··· INPUT FOR THIS TASK ···

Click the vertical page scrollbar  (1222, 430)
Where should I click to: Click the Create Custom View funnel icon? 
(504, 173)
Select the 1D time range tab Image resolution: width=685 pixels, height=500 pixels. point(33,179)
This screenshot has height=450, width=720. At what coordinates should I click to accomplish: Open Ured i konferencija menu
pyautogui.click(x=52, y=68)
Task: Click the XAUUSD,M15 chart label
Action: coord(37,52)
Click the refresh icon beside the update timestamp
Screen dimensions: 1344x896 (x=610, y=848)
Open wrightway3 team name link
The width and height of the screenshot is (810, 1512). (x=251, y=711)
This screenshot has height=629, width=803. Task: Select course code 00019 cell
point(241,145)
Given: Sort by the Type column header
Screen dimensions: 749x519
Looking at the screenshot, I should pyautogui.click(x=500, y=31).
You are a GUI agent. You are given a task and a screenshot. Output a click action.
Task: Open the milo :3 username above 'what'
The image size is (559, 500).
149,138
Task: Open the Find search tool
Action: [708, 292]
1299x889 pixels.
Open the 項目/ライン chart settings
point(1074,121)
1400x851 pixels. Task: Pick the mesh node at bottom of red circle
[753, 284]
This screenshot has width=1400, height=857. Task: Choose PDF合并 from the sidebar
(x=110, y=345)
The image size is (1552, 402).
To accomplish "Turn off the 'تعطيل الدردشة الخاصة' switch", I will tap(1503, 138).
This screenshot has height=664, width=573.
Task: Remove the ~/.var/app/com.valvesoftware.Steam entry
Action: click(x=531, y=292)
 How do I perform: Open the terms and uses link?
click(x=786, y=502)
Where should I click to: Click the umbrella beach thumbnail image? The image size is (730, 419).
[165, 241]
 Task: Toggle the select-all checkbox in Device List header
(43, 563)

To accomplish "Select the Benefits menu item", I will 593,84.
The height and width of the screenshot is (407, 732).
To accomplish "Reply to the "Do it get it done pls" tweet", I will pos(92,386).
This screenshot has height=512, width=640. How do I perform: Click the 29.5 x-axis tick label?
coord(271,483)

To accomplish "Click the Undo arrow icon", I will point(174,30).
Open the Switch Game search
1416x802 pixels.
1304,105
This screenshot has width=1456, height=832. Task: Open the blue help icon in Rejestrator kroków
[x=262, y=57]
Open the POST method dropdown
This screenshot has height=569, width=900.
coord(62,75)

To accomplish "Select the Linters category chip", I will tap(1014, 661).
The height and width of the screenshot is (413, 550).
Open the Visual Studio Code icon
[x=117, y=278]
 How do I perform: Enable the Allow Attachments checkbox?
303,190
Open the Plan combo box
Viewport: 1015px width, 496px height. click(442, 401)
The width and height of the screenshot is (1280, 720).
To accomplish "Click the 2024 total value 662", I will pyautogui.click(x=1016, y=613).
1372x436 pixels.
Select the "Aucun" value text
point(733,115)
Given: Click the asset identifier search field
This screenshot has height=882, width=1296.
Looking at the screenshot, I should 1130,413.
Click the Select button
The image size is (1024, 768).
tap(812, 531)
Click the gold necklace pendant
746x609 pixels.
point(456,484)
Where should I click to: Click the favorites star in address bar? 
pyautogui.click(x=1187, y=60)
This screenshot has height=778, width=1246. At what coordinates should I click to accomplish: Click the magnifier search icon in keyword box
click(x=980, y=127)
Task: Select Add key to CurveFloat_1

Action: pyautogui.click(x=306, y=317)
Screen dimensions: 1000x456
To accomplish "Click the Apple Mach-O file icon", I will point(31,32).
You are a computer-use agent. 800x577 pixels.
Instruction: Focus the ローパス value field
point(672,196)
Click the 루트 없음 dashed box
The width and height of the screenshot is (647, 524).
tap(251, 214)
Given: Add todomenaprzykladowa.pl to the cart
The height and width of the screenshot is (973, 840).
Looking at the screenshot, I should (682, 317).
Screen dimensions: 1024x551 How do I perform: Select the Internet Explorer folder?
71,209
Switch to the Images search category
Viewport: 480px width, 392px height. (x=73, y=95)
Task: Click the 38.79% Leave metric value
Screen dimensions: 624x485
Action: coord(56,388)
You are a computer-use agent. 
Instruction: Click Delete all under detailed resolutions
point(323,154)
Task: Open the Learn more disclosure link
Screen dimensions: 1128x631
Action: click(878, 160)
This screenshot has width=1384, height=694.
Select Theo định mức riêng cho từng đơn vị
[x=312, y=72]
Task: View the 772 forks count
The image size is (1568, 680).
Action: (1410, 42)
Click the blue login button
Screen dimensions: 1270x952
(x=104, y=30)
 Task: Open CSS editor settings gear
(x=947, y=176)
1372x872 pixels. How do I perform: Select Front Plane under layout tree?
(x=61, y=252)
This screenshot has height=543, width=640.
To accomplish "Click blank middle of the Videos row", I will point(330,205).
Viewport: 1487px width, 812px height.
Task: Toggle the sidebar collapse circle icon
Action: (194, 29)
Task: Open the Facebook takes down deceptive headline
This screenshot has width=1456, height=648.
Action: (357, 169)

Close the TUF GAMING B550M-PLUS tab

···

TASK BRIEF. Filter the records above for "computer" and copy every matching line.

ANSWER TO THIS TASK.
You are a computer-use agent. 800x577 pixels.
You are a computer-use agent. 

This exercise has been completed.